═════ Entries provided

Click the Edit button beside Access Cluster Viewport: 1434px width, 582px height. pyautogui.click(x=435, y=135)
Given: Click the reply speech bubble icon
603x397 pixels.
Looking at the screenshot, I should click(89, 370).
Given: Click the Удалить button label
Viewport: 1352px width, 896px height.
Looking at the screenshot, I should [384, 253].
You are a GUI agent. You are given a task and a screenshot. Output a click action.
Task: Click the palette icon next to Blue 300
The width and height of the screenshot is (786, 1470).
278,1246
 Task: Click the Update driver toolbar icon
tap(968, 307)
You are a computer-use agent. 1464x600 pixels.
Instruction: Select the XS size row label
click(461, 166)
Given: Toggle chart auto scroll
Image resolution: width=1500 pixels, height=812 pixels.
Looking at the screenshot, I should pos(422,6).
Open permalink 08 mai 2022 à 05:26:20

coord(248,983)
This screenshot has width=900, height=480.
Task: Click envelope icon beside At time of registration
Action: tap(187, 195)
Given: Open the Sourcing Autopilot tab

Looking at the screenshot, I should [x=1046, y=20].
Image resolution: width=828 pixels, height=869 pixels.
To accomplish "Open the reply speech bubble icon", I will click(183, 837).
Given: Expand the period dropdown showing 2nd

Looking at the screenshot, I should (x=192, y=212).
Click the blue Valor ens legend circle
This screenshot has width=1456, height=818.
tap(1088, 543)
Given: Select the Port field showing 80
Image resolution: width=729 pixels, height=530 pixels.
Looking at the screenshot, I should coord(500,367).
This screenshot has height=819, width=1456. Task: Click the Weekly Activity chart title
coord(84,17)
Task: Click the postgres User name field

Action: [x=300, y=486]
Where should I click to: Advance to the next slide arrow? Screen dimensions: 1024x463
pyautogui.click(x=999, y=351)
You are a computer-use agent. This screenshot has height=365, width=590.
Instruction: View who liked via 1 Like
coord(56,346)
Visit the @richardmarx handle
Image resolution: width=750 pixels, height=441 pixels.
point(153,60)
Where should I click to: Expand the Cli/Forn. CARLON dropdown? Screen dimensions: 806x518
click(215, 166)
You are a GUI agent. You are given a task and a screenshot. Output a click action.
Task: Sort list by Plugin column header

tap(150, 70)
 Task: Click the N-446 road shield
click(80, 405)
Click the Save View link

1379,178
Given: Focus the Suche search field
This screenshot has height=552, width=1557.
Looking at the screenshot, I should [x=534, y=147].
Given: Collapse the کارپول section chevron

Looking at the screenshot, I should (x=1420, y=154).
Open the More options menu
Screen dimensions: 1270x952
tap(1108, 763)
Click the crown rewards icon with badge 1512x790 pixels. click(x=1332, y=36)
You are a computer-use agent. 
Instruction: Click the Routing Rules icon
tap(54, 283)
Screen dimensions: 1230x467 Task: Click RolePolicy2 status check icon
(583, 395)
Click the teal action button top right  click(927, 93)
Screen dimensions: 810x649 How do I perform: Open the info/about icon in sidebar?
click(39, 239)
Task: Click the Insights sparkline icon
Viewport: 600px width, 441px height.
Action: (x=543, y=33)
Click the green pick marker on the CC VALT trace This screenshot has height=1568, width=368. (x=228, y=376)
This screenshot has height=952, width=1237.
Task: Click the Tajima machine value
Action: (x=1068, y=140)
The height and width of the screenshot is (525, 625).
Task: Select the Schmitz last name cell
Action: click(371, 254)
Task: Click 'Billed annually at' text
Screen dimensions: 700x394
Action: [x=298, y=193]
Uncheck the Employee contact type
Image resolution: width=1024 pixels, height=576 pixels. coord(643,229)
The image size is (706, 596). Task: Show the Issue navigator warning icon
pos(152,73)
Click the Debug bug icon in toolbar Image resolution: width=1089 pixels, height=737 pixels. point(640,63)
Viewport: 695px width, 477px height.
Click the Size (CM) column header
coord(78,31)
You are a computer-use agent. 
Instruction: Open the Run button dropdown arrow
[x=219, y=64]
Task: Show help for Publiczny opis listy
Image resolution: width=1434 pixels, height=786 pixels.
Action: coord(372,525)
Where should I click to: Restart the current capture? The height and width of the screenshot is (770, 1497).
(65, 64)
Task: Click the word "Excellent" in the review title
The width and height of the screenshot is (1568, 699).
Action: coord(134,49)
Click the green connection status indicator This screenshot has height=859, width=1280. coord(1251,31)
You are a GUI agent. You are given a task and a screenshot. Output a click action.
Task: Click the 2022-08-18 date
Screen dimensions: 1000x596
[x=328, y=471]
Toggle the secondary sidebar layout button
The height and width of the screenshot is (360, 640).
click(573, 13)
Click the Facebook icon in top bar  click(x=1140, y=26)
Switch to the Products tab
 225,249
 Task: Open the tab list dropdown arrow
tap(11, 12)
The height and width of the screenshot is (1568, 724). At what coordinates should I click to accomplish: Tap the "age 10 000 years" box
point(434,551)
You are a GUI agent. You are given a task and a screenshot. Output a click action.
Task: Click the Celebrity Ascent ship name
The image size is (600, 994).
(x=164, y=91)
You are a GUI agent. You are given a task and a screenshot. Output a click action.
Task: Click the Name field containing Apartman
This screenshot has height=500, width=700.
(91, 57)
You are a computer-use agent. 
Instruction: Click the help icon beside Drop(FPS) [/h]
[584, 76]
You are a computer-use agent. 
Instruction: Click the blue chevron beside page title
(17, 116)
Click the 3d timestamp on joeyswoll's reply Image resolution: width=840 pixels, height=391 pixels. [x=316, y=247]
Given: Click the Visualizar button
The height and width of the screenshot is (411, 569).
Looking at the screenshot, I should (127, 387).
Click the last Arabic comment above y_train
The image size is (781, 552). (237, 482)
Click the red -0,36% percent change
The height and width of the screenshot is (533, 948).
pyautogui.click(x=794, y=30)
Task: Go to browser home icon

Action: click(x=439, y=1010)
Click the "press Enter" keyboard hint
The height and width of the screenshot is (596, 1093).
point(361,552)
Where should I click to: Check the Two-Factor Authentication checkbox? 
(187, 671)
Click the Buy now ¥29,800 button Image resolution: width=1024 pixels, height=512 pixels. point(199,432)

══════════

Would you retype exactly the lines above, from the line with "Image resolution: width=729" to the line with "Given: Focus the Suche search field", with both end lines kept and nothing more?

Image resolution: width=729 pixels, height=530 pixels.
Looking at the screenshot, I should coord(500,367).
This screenshot has height=819, width=1456. Task: Click the Weekly Activity chart title
coord(84,17)
Task: Click the postgres User name field

Action: [x=300, y=486]
Where should I click to: Advance to the next slide arrow? Screen dimensions: 1024x463
pyautogui.click(x=999, y=351)
You are a computer-use agent. This screenshot has height=365, width=590.
Instruction: View who liked via 1 Like
coord(56,346)
Visit the @richardmarx handle
Image resolution: width=750 pixels, height=441 pixels.
point(153,60)
Where should I click to: Expand the Cli/Forn. CARLON dropdown? Screen dimensions: 806x518
click(215, 166)
You are a GUI agent. You are given a task and a screenshot. Output a click action.
Task: Sort list by Plugin column header

tap(150, 70)
 Task: Click the N-446 road shield
click(80, 405)
Click the Save View link

1379,178
Given: Focus the Suche search field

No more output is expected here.